* Start Records provided *
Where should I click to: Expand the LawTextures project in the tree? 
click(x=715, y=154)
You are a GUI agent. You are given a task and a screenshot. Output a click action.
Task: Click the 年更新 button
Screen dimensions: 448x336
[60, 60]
* End Records provided *
» **Work to complete**: Copy out every line of the items above word for word, changing nothing.

» **Reply to the task**:
Where should I click to: Expand the LawTextures project in the tree? 
click(x=715, y=154)
You are a GUI agent. You are given a task and a screenshot. Output a click action.
Task: Click the 年更新 button
Screen dimensions: 448x336
[60, 60]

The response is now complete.